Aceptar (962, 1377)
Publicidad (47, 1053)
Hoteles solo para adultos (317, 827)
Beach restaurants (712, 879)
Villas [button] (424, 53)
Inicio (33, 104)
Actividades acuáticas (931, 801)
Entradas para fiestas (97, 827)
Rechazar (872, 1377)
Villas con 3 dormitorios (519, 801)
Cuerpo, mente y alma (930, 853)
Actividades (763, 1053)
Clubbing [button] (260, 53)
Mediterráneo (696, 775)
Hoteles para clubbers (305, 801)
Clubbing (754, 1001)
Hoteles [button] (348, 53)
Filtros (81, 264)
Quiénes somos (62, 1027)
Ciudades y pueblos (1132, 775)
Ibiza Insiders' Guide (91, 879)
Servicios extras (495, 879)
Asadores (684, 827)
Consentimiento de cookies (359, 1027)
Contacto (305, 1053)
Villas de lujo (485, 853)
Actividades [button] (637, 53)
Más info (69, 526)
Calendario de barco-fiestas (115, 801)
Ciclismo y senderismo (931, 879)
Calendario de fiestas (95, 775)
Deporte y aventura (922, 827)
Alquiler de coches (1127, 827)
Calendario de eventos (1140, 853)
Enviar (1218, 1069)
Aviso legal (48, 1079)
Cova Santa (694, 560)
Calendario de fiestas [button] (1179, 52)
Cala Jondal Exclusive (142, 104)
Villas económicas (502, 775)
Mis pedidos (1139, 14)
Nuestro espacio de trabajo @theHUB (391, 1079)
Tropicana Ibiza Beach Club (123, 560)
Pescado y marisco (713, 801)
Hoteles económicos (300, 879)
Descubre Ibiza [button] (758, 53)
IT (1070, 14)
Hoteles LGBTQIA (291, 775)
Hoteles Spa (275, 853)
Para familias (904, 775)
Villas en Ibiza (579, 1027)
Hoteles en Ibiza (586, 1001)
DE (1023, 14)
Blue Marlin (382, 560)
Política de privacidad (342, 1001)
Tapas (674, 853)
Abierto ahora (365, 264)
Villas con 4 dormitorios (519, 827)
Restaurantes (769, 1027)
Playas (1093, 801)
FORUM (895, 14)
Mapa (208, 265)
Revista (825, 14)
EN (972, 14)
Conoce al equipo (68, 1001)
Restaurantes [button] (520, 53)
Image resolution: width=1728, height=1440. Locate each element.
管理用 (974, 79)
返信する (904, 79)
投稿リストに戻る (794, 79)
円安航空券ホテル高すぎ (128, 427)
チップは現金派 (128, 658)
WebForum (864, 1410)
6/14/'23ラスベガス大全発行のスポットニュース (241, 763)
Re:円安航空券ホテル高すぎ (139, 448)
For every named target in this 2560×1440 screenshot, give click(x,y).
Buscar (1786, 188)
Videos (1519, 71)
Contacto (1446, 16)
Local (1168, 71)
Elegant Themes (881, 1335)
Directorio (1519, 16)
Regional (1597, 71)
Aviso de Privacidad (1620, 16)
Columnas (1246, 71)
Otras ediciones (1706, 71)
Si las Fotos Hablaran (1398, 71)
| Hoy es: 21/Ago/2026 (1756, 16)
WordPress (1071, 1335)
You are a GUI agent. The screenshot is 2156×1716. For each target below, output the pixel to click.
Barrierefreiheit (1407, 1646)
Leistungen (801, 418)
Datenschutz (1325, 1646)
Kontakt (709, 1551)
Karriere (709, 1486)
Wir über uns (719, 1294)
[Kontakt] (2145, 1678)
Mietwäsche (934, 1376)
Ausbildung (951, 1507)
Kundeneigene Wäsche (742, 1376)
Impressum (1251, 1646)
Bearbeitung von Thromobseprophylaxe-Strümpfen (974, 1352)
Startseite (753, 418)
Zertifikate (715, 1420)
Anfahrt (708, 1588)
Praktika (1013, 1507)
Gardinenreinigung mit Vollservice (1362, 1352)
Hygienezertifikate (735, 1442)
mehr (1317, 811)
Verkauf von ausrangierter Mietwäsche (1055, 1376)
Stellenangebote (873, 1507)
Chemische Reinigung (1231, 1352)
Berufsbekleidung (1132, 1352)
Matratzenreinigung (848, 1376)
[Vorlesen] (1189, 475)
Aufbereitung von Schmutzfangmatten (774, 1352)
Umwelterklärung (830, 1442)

○ ○ ○ ○ ○ ○ ○

• Problem statement: For the string "Hoteles", show each line of the listing where it appears.

• Result of the task:
Hoteles solo para adultos (317, 827)
Hoteles para clubbers (305, 801)
Hoteles [button] (348, 53)
Hoteles económicos (300, 879)
Hoteles LGBTQIA (291, 775)
Hoteles Spa (275, 853)
Hoteles en Ibiza (586, 1001)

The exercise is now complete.